> **Problem to solve**
Answer these questions about the forum thread on Langmuir adsorption kinetics:
1. Which three pairs of ka and kd values did the poster try?
2. Which book, and which authors, does the poster cite for the multi-component equation?
3. What does the reply advise doing to the k_a and k_d values to see the expected result?

** Opening Document excerpt block **

Sorry to disturb you again. I am very confused about the adsorption and have another three follow-up questions.

Multi-component Langmuir is used to describing the adsorption process. Based on this equation, if I set is_kinetic to be 1, then ka/kd and kd (or ka) should have effects on dq/dt. But I tried with the same keq but different kd values (e.g., ka=900, kd=1; ka=9000, kd=10; ka=90000, kd=100), the elution curves are the same. However, kd should have some effects from this equation.

Another problem is that if I set is_kinetic value to be 0, does this mean that the dq/dt is always equal to 0 and we can directly reduce this term dq/dt to be 0 in the mass balance of resin particles.

In the book Protein Chromatography (Giorgio Carta and Alois Jungbauer), the following equation is used to describe the multi-component system. If we take the derivative of equation 5.27, the derivative term dqi/dt will be different from what I have seen in the first figure. If we use the derivative of 5.27, then dqi/dt will be only related to K (i.e, keq=ka/kd)

Any suggestion would be much appreciated. Thanks in advance.
Best,
Chaoying

I have moved you questions to a new topic, as they are not strictly related to your original question and might be relevant for a broader audience.

Your k_a and k_d values are quite high. Try decreasing them by orders of magnitude and you should see the expected result. For large values, the adsorption process is not rate limiting and increasing them even further makes no difference. The results will be practically identical with what you get for IS_KINETIC=0.

** Closing Document excerpt block **
** Opening Input data block **

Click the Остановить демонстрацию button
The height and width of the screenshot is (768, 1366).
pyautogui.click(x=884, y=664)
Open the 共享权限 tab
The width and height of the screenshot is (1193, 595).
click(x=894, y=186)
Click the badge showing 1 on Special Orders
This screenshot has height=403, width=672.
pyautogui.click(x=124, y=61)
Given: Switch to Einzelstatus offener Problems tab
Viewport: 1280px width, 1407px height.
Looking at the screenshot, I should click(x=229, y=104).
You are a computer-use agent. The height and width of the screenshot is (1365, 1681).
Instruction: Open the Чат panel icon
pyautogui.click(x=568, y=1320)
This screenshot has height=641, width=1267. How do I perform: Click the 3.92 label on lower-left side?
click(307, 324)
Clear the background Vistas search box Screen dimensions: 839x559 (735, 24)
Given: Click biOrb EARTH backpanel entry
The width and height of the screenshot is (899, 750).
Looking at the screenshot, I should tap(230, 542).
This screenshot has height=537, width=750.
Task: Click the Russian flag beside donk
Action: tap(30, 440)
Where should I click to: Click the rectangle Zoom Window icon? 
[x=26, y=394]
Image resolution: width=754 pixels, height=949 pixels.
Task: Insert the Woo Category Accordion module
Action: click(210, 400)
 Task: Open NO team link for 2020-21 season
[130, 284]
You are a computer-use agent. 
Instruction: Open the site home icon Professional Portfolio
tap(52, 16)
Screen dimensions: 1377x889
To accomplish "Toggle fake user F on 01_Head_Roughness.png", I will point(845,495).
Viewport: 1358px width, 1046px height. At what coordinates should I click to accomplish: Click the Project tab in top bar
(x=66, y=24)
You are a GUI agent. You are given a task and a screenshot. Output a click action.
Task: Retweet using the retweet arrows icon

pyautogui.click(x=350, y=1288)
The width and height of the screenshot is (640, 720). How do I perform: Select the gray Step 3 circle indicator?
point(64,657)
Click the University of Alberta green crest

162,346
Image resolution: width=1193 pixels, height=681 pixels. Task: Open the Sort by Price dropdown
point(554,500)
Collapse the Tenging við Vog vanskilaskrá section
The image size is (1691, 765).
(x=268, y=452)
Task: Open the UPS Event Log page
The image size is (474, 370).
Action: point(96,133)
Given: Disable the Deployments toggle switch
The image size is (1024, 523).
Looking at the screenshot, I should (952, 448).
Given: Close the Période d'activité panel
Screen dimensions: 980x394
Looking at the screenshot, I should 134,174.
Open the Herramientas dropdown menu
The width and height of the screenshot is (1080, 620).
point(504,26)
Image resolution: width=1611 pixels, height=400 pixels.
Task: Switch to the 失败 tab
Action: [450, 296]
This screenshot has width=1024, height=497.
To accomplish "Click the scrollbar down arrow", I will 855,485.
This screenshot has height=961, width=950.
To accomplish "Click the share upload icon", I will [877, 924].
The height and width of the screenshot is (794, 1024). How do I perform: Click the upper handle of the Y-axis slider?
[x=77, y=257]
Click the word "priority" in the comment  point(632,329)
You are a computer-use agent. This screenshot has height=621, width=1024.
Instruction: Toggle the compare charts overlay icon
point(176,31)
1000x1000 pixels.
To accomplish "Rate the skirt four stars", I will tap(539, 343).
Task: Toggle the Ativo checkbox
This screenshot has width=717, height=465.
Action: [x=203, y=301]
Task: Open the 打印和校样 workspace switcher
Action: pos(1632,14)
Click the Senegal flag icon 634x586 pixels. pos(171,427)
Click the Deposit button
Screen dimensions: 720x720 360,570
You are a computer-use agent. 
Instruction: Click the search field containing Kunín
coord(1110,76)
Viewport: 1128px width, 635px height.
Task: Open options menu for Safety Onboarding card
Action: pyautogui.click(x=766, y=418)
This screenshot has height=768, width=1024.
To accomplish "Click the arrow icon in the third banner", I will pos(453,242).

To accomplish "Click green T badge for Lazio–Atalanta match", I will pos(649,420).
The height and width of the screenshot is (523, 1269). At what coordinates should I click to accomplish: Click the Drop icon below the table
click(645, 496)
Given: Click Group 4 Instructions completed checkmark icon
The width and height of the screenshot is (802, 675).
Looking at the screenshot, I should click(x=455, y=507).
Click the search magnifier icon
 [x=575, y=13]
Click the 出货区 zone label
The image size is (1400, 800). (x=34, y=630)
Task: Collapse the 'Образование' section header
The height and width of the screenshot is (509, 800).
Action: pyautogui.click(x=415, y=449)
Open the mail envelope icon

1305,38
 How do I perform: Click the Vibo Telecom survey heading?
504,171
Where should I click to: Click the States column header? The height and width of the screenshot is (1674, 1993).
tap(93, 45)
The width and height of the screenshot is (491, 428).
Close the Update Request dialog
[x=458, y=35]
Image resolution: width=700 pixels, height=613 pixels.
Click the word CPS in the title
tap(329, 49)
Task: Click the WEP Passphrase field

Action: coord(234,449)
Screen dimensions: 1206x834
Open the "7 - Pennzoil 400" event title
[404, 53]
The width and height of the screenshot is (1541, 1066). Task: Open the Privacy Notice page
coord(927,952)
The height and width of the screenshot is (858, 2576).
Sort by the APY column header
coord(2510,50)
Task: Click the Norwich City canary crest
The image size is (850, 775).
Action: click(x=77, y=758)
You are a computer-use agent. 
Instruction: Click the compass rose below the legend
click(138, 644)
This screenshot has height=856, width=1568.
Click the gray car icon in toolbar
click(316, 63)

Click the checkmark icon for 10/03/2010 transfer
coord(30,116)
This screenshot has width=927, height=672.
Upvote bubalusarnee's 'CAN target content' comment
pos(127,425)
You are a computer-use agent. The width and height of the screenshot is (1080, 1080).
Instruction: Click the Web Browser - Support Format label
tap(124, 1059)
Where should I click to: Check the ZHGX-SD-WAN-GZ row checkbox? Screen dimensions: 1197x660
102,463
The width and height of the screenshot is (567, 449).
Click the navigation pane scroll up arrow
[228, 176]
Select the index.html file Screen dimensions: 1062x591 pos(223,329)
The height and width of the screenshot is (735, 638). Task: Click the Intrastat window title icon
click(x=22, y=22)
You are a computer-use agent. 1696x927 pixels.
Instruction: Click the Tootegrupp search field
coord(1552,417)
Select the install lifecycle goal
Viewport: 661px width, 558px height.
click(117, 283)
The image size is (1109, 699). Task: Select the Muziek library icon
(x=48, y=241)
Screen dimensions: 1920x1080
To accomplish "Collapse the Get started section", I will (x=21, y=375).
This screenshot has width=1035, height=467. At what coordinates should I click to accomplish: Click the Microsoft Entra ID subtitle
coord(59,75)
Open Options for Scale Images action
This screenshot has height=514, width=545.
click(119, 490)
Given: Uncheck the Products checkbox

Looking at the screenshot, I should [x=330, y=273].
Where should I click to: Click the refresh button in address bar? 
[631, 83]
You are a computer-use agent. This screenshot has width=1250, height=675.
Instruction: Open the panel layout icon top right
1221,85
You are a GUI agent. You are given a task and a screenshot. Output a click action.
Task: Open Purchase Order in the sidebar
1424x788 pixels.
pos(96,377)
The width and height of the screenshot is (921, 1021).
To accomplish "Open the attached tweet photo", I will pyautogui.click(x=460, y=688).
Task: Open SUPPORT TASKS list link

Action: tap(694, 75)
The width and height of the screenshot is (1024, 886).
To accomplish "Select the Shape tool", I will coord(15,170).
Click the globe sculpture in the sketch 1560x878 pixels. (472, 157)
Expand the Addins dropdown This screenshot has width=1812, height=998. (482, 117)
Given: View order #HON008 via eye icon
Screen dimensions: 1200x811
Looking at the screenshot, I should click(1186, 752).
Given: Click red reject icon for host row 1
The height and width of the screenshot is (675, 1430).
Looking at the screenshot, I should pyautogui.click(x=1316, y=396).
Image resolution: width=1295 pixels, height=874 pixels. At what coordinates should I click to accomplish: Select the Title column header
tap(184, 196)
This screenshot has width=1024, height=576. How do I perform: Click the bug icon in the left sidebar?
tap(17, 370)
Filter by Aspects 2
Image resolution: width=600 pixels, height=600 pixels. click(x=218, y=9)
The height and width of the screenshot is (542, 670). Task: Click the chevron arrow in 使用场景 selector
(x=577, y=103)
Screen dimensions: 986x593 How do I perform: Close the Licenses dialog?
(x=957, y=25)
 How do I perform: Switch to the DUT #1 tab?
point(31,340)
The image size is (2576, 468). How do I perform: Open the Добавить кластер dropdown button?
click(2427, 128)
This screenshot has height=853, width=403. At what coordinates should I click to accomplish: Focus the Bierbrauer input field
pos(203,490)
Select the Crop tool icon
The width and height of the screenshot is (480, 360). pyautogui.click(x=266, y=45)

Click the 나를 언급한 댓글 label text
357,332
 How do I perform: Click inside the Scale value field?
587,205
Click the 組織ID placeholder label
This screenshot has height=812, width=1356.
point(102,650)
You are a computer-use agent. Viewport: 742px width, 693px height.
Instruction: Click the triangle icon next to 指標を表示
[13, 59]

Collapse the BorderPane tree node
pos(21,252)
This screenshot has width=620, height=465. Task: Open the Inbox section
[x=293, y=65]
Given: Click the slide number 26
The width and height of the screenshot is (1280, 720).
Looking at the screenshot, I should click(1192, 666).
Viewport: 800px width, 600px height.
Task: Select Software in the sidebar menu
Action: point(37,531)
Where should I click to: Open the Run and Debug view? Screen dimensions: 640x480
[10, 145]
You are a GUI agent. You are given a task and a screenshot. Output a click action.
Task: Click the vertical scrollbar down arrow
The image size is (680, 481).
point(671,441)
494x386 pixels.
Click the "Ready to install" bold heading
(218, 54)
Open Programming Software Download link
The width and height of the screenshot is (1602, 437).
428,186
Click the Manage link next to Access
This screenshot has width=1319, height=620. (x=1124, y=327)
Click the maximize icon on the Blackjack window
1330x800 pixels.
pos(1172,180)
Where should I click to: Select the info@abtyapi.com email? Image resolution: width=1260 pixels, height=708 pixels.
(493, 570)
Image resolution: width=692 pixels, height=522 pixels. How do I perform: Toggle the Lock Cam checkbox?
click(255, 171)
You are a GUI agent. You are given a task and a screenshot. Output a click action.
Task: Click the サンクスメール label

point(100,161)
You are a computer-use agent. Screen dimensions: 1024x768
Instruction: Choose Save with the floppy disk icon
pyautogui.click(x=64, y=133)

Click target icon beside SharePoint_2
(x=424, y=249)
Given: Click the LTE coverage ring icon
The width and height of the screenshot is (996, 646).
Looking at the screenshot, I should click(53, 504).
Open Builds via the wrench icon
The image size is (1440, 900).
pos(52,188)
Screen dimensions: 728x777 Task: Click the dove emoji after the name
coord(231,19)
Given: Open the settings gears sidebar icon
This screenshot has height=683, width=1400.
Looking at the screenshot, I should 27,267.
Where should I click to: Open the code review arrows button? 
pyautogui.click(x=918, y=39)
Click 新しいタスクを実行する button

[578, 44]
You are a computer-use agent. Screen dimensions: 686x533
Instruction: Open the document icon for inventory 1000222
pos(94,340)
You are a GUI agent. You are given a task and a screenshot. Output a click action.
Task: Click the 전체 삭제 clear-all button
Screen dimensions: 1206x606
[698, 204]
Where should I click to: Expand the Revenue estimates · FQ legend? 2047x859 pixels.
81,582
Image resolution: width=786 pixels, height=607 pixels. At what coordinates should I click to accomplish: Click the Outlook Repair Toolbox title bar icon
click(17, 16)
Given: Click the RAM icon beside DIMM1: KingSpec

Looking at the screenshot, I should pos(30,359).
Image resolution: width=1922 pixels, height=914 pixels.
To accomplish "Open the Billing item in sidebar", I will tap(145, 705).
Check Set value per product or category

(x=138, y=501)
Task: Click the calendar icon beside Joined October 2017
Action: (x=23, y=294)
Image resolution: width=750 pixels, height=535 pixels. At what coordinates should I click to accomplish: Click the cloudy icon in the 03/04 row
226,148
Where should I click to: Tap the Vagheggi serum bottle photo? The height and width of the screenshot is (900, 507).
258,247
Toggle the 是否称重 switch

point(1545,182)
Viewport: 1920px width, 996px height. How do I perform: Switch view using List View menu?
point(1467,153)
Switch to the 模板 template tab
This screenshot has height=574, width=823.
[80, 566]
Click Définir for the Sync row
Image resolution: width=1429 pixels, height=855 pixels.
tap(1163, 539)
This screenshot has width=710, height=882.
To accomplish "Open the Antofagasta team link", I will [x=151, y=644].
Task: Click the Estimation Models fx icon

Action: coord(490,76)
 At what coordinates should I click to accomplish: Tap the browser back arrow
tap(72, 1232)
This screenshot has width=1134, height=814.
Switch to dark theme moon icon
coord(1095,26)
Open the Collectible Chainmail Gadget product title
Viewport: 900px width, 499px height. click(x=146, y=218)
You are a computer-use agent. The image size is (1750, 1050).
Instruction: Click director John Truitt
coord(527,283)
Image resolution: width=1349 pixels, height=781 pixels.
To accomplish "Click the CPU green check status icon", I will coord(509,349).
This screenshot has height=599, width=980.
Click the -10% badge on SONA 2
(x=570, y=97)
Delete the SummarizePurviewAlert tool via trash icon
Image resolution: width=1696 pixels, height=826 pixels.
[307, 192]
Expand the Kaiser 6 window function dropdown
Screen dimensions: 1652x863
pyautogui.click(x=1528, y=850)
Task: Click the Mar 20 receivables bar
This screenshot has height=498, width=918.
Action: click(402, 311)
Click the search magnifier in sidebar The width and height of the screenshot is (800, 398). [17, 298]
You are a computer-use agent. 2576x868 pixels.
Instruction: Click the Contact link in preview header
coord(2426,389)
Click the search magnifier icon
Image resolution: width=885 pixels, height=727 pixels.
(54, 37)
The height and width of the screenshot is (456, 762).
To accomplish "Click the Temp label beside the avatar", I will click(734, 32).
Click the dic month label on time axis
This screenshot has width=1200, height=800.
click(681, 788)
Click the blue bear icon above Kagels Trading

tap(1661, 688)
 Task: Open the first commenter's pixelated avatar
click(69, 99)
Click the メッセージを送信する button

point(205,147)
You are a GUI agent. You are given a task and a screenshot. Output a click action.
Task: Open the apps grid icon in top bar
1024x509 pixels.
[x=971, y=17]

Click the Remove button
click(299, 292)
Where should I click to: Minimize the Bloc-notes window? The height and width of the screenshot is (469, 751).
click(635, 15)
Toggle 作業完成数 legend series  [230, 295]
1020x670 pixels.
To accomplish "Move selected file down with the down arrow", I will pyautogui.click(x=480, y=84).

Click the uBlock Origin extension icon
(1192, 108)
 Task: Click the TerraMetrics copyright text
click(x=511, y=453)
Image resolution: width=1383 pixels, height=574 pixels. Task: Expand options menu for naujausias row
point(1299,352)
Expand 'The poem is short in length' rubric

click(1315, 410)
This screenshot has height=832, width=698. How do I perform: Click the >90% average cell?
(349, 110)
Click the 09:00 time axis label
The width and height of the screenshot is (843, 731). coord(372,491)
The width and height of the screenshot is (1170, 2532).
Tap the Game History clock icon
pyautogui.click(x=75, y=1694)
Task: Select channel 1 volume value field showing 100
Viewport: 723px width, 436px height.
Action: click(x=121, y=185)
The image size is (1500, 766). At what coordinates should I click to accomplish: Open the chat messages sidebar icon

** Closing Input data block **

> **Solution for this exercise**
1. ka=900, kd=1; ka=9000, kd=10; and ka=90000, kd=100.
2. Protein Chromatography, by Giorgio Carta and Alois Jungbauer.
3. Decrease them by orders of magnitude.